Initialement prévue pour l’automne 2024, puis reportée à fin janvier, l’inauguration se tiendra finalement à la mi-février. « Il était temps », confie un cadre du mouvement olympique français.
Un lancement tardif qui témoigne d’une gestation complexe, parfois même chaotique. Il aura fallu attendre seulement cinq jours avant l’annonce officielle pour que le « G5 » mette un terme aux longues tractations autour de la présidence du comité d’organisation (Cojo). C’est finalement Edgar Grospiron, champion olympique aux Jeux d’Albertville en 1992, qui a été retenu.
Le retrait surprise de Martin Fourcade, invoquant ses « convictions » il y a une quinzaine de jours, avait plongé l’organisation dans l’incertitude, révélant tensions et fragilités internes. Même le CIO, d’ordinaire discret sur ces sujets, avait fait part de son « impatience ».
« Ils apprennent. Se mettre d’accord à cinq n’est pas une tâche aisée. Il fallait un nom, c’est fait. Maintenant, la machine devrait se mettre en marche », résumait une source proche des négociations auprès de l’AFP.
Edgar Grospiron, qui fut brièvement directeur général de la candidature d’Annecy pour les Jeux d’hiver 2018, va devoir rapidement se mettre au travail. Officiellement, le projet n’a pas encore pris de retard irrattrapable, mais les dossiers en attente sont nombreux et parfois complexes.
Le Cojo devra livrer ces Jeux avec un budget contraint de 2 milliards d’euros. Pour cela, l’Inspection générale des finances pourrait apporter son expertise, selon une source proche du mouvement olympique.
Par nature, les Jeux d’hiver génèrent des recettes plus faibles que ceux d’été, notamment en billetterie, ce qui les rend « plus déficitaires », précise une source. Une loi olympique devra également être adoptée pour encadrer l’événement, notamment en matière de fiscalité, de recours juridiques et de régulation publicitaire.

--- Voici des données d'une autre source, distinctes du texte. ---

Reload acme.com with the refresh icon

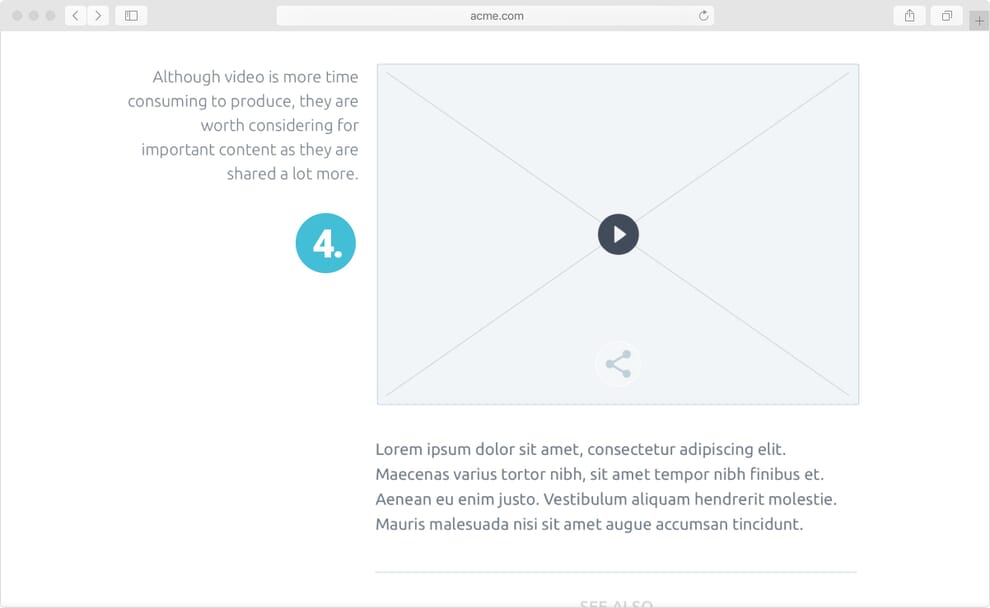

La question environnementale sera un enjeu clé de ces Jeux, alors que les premières critiques émergent déjà sur la prise en compte des défis climatiques auxquels les territoires de montagne sont confrontés. « Ces sujets devront être affrontés », anticipe une source proche de l’organisation.
Le volet des transports entre les différents sites sera également central dans les discussions. La spécificité de ces Jeux réside dans leur dispersion géographique, avec quatre pôles allant du Grand-Bornand (Haute-Savoie) à Nice, séparés par plus de 500 km de route, bien loin de la compacité des Jeux d’Albertville.
Mais la carte des sites n’est pas encore entièrement finalisée. L’intégration de Val d’Isère reste en suspens, tout comme la construction d’un ascenseur valléen pour améliorer l’accès à Courchevel. Autre interrogation : le lieu de la cérémonie d’ouverture, encore indéterminé. A priori, seule une patinoire devrait être construite à Nice. « Le Cojo doit être mis en place pour que des décisions puissent enfin être prises », insiste une source proche du mouvement olympique.
Edgar Grospiron, qui devra recruter un directeur général dans les semaines à venir, aura également la tâche délicate de collaborer avec les élus politiques. Autant dire que les défis ne manqueront pas.